I was born north of Boston and grew up in Amherst, Massachusetts. In 1980 our family moved to Eugene, Oregon. I immediately took to the outdoors, hiking as much as I could in the Cascade and Olympic mountains.
Why did you choose UBC Forestry?
A court injunction that closed logging from U.S. federal lands in the Pacific Northwest in the 1990s really started my career rolling. I sought solutions that would drive environmentally and socially responsible forestry. By 1995 UBC had several faculty members focused on these issues. The prospect of studying forestry not far from my family and within a world-renowned and multi-disciplinary faculty was hard to pass up.
In what year did you graduate from UBC Forestry?
I defended my thesis in spring of 1998. I had started my graduate studies in 1995 and received a Master of Science in Forestry. The subject of my research was the assessment methods used by Forest Stewardship Council (FSC) certifiers in North America from the inception of the FSC up to 1997.
What was your first job after graduation?
I managed a number of short consultancies for eight months, then joined the Rainforest Alliance in their forestry certification program as an intern.
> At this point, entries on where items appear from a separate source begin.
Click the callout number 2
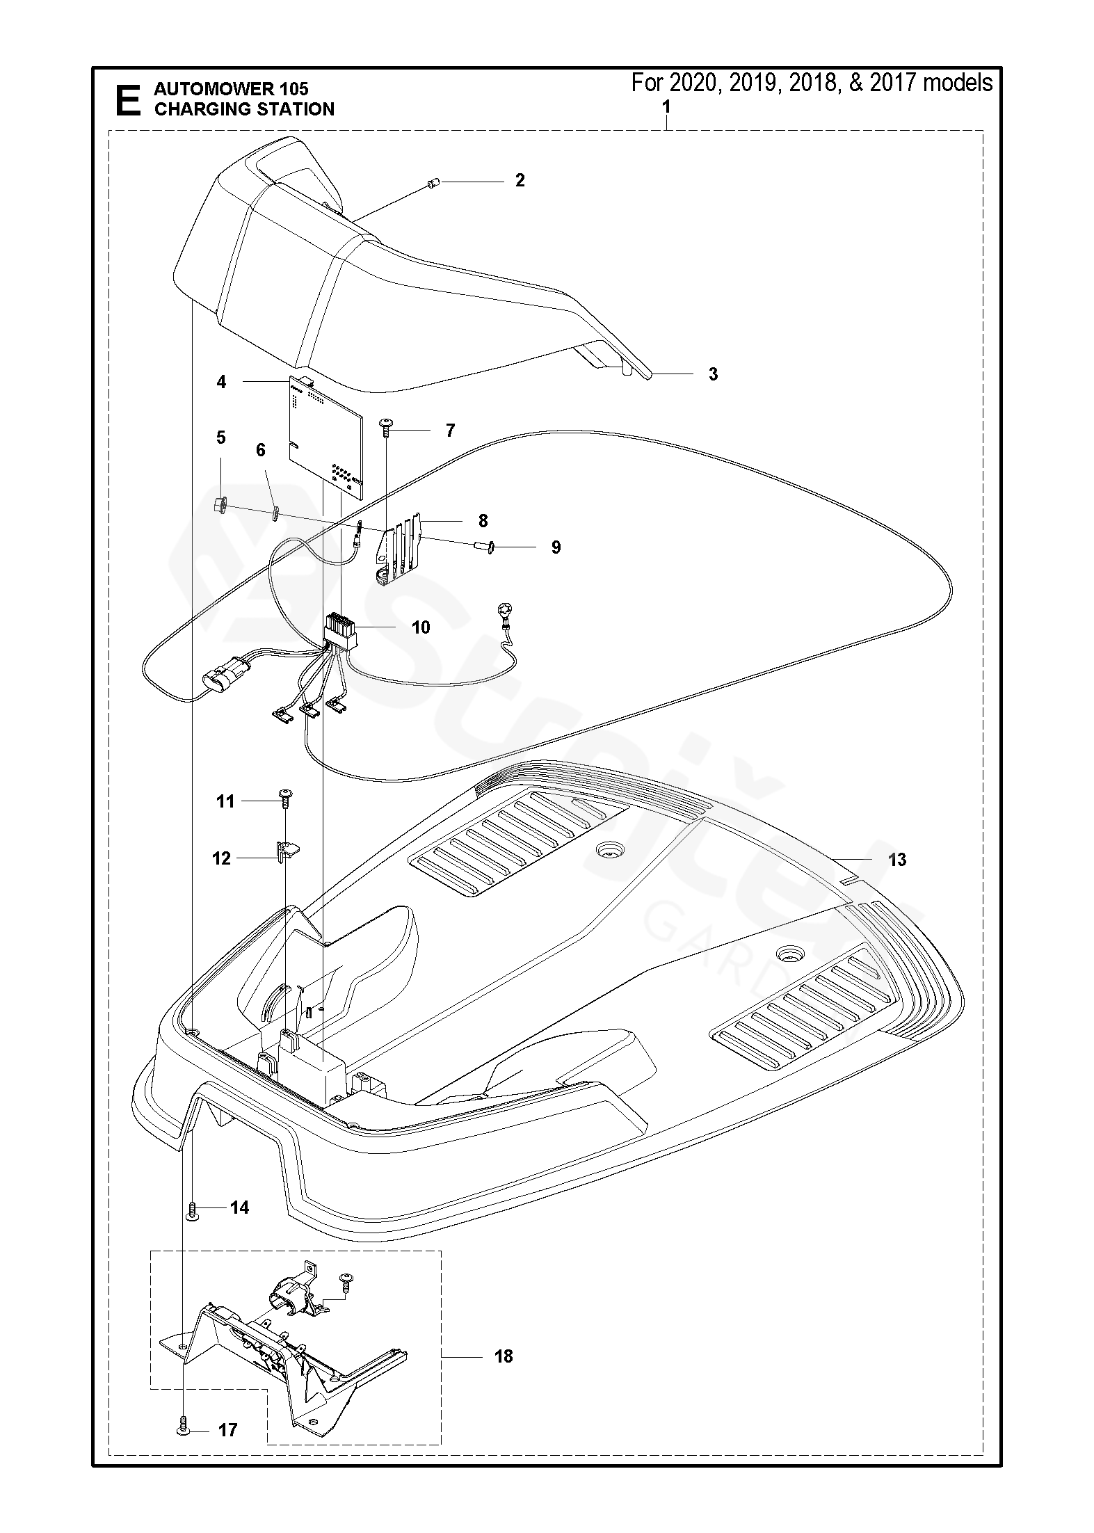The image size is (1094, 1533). (x=520, y=180)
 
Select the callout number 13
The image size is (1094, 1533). (x=897, y=860)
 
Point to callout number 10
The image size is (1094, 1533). (x=421, y=627)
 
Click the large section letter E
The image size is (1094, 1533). (x=127, y=99)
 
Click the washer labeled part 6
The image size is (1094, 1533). (x=275, y=513)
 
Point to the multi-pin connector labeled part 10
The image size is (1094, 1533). (x=340, y=630)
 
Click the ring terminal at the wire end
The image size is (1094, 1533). (x=501, y=613)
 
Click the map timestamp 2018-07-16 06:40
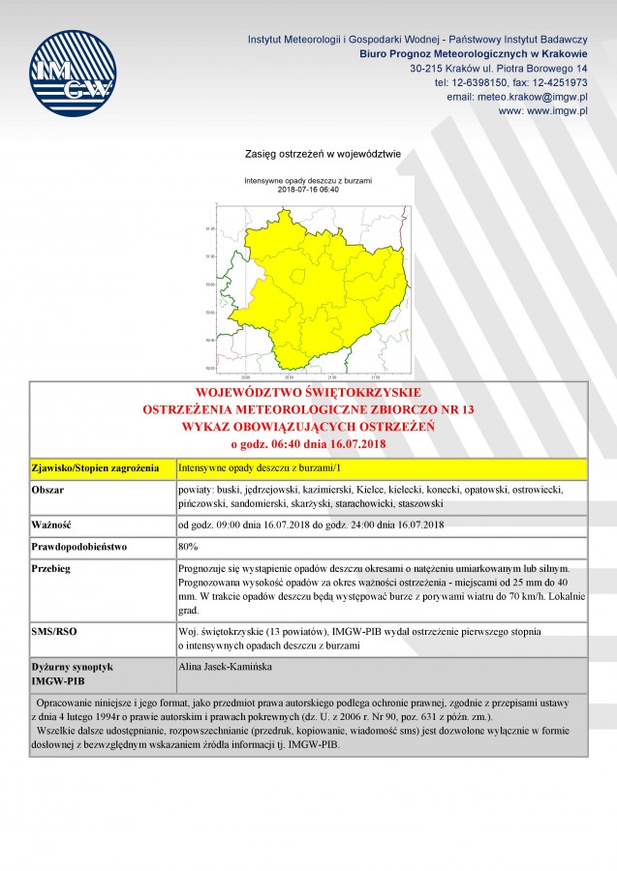308,190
I had researched this extensively as a graduate student, so it was a logical place to start. I was immediately trained as a forest auditor, and within a few months was flying into the heart of the Bolivian Amazon to assess a forest concession.
What are you doing now and what led you there?
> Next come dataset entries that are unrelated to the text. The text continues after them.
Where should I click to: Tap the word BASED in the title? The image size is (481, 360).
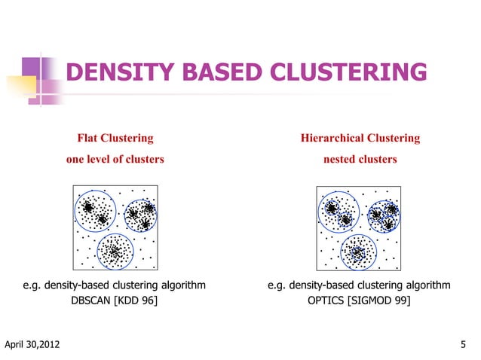(210, 73)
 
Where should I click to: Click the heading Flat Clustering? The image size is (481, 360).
(115, 139)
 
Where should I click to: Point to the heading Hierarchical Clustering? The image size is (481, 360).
(360, 139)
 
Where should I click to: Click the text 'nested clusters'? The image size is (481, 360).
(360, 160)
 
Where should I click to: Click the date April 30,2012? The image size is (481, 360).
(33, 346)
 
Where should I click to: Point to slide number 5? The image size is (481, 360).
(463, 346)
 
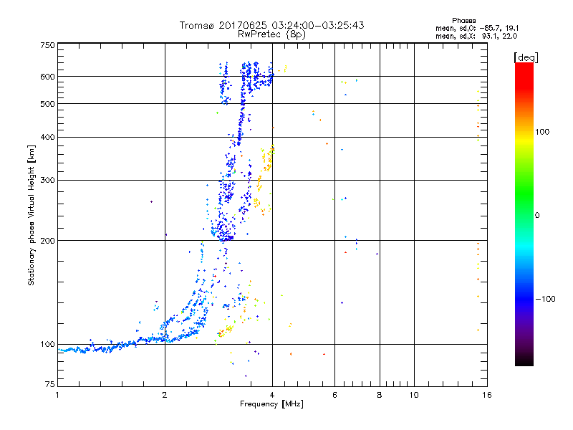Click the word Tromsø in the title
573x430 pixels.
[196, 26]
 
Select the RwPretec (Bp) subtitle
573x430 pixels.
[273, 34]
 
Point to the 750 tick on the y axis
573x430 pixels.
[47, 45]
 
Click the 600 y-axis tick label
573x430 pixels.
[47, 77]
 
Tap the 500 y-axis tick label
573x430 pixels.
[47, 104]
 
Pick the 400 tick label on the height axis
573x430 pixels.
[47, 138]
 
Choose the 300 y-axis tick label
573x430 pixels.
[47, 181]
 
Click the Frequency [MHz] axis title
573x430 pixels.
[272, 404]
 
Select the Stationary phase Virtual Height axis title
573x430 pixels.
[32, 215]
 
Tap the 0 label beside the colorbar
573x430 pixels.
[538, 216]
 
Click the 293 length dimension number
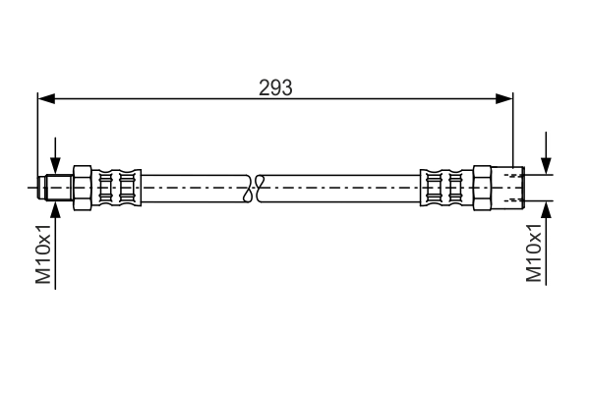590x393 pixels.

I’m currently Vice President, Landscapes and Livelihoods – the division leading our field work – at the Rainforest Alliance. I am also the global lead on climate and concentrate a lot of my energy on climate change adaptation, resilience and mitigation. The Rainforest Alliance is an international conservation organization based in New York that works with over 3,000 businesses, over 1.3 million farmers, in over 80 countries, and has certified over 38 million hectares of forest to FSC standards.
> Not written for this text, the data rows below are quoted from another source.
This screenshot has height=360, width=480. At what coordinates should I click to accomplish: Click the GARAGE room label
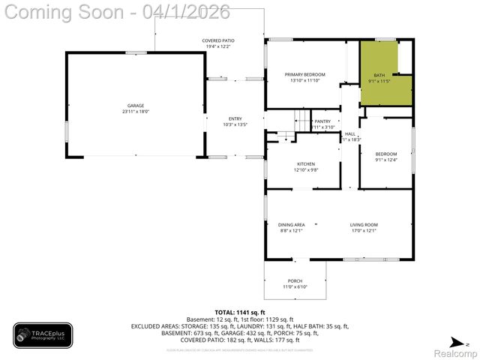(x=135, y=106)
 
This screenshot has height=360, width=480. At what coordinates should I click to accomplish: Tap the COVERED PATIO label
(x=218, y=40)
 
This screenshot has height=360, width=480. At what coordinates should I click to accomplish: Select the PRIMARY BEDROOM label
(x=304, y=74)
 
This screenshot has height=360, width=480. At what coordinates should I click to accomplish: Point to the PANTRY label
(x=322, y=122)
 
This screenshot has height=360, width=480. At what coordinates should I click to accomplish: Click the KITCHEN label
(x=305, y=164)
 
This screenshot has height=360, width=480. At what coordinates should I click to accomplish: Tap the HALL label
(x=350, y=134)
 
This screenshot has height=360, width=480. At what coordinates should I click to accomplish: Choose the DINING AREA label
(x=291, y=225)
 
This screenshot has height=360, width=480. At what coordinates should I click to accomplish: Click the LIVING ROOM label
(x=363, y=225)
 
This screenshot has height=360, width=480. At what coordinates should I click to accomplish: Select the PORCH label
(x=295, y=281)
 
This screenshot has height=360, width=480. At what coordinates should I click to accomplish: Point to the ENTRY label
(x=236, y=119)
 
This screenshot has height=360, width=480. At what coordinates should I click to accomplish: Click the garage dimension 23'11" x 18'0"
(x=136, y=112)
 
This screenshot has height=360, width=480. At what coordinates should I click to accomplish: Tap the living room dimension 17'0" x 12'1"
(x=363, y=231)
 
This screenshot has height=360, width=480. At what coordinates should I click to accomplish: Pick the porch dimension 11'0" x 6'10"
(x=295, y=287)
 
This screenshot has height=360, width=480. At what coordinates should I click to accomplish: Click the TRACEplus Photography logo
(x=43, y=335)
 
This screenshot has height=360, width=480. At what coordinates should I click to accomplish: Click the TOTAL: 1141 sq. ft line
(x=240, y=312)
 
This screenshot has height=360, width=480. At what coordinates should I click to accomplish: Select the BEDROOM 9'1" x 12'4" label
(x=386, y=156)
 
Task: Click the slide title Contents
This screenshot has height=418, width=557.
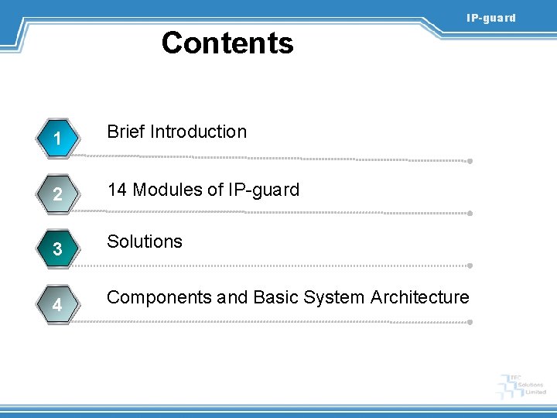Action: pyautogui.click(x=227, y=43)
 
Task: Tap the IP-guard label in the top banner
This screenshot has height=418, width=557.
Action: pyautogui.click(x=490, y=18)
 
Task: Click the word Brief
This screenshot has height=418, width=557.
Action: pyautogui.click(x=126, y=132)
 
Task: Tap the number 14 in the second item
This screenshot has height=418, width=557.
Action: pyautogui.click(x=118, y=190)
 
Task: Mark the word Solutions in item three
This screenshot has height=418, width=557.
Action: pyautogui.click(x=145, y=242)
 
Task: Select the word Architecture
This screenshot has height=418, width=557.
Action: pyautogui.click(x=420, y=297)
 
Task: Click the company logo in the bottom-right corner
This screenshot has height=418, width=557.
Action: pyautogui.click(x=521, y=385)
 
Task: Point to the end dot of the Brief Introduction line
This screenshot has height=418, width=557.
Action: pyautogui.click(x=470, y=162)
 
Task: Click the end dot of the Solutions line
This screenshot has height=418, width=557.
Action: pyautogui.click(x=470, y=265)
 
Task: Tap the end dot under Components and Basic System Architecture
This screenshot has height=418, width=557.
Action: pyautogui.click(x=470, y=320)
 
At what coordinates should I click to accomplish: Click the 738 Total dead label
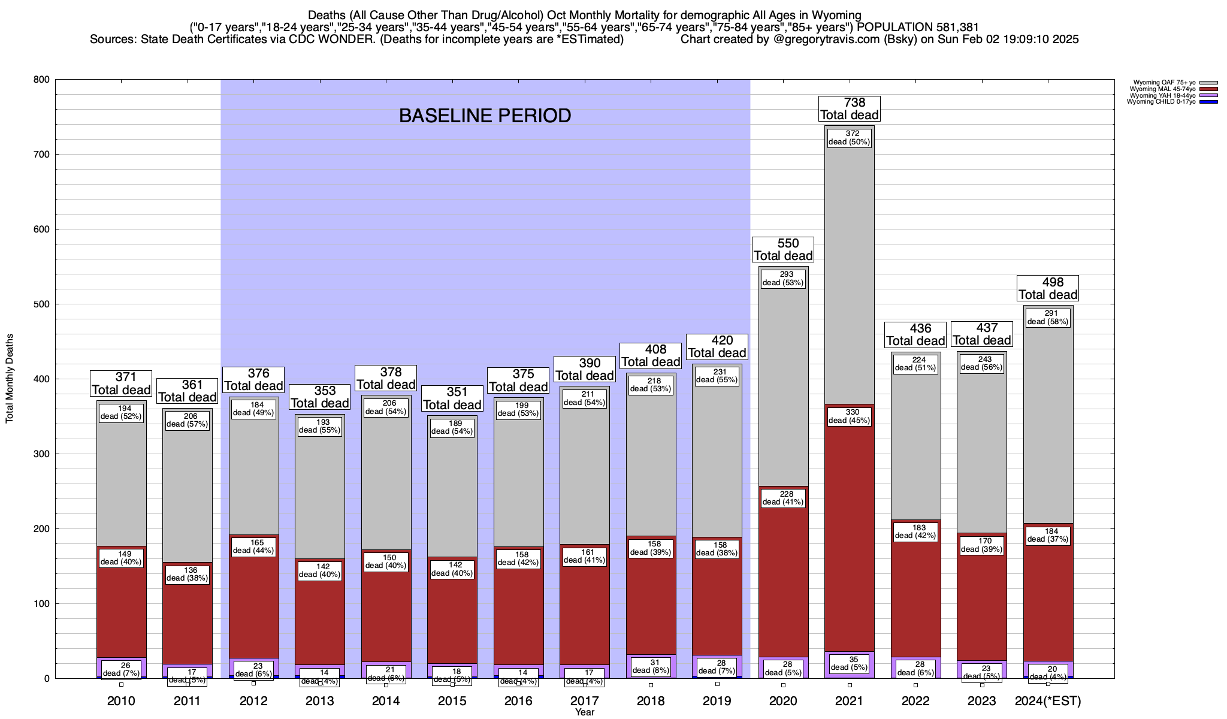[x=850, y=109]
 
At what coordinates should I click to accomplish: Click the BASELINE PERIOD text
[x=485, y=116]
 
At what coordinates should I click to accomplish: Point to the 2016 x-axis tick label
[x=518, y=701]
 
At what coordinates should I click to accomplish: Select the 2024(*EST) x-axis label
[x=1048, y=701]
What is your fondest memory of your time at UBC?
I lived for a summer in Williams Lake and worked in the Alex Fraser Research Forest. I really enjoyed all the very practical and real-world forestry concerns embodied in a small university forest. I also did a few stints as a teaching assistant with the fall camp, and I really loved helping students on plant identification.
If you weren’t working where you are now what profession would you most like to try?
I’d still be trying to solve a global problem. If not forests and climate change, I’d probably be at a think tank working on urban sustainability issues.
What is the toughest business or professional decision you’ve had to make?
In 2002, I had to oversee a process to revoke the FSC certificates of Perum Perhutani, the Indonesian parastatal teak plantation company. This meant that the majority of the teak garden furniture industry, which had become very supportive of certification, would need to both phase out their teak certified product lines and identify new sources of supply within a very narrow time frame. There was a lot of hostility and open threats to me and the Rainforest Alliance. It was a hard time. But it also demonstrated that certifiers will revoke certificates.
Do you have any advice for students currently in Forestry or recent graduates?
Get practical experience in the area of forestry that really calls to you, even if it’s not necessarily the most lucrative opportunity. Also, find one thing in your position that you can be the expert or specialist in, even while maintaining an ability to be a well-rounded generalist, so you emerge as the go-to person in your company for something.